Lower consumer retail sales contributed to lower expenses for media advertising,
product marketing and dealer promotional activities.  This decrease was
partially offset by higher payroll and phone expenses due to expanded service
and support operations.  As a percentage of sales, selling and marketing
expenses increased to 12.7% for the period ended September 30, 1995 from 10.5%
in the prior year period.

  General and administrative expenses increased by 11.8% to $23.9 million for
the three-month period ended September 30, 1995 from $21.4 million in the same
fiscal 1995 period.  General and administrative expenses increased primarily due
to higher payroll and employee insurance costs as well as various one-time
severance payments made in the first quarter of transition period 1995.  As a
percentage of sales, general and administrative expenses increased to 5.9% from
4.3% in the comparable prior year period.

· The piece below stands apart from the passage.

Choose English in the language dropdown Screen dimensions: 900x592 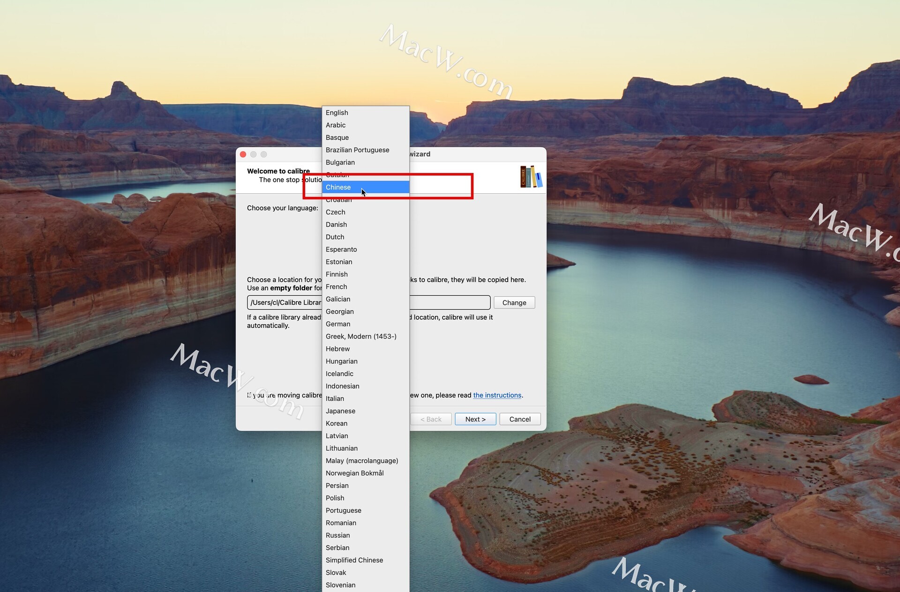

  Engineering and development costs declined by 3.4% to $9.6 million for the
three-month period ended September 30, 1995 from $9.9 million in the comparable
prior fiscal period.  Lower payroll related expenses and other professional fees
were partially offset by increased engineering supply expenses associated with
new product development activities.  Products introduced in the first quarter
of transition period 1995 included additions to the Bravo MS, Premmia GX and
the Ascentia 950N product lines.  As a percentage of sales, engineering and
development expenses increased to 2.4% from 2.0% in the comparable prior year
period.

Other Income and Expense

  For the three-month period ended September 30, 1995, the Company had net
interest expense of $3.6 million compared to $2.8 million in the corresponding
fiscal 1995 period.  Interest expense increased as a result of higher average
short-term borrowings, a higher effective interest rate on the note payable to
Tandy and increased interest expense associated with the Company's Liquid Yield
Option Notes due 2013.

  In the first three months of transition period 1995, the Company recognized
net other expenses of $1.3 million compared to $.3 million for the same fiscal
1995 period.  These amounts relate primarily to foreign currency transaction and
remeasurement gains and losses and the costs associated with the Company's
foreign currency hedging activities.  The Company adheres to a hedging strategy
which is designed to minimize the effect of remeasuring local currency balance
sheets of its foreign subsidiaries on the Company's consolidated financial
position and results of operations.

Income Tax Benefit

  The Company was unable to record a tax benefit for the loss incurred during
the quarter ended September 30, 1995, yielding an effective tax rate of zero.
This effective tax rate compares to an effective income tax benefit of 19.5 %
for the same prior year period.  The decrease in the tax rate is attributable to
the Company's provision of a full valuation reserve against any additional 
deferred tax assets arising from the Company's current operating loss.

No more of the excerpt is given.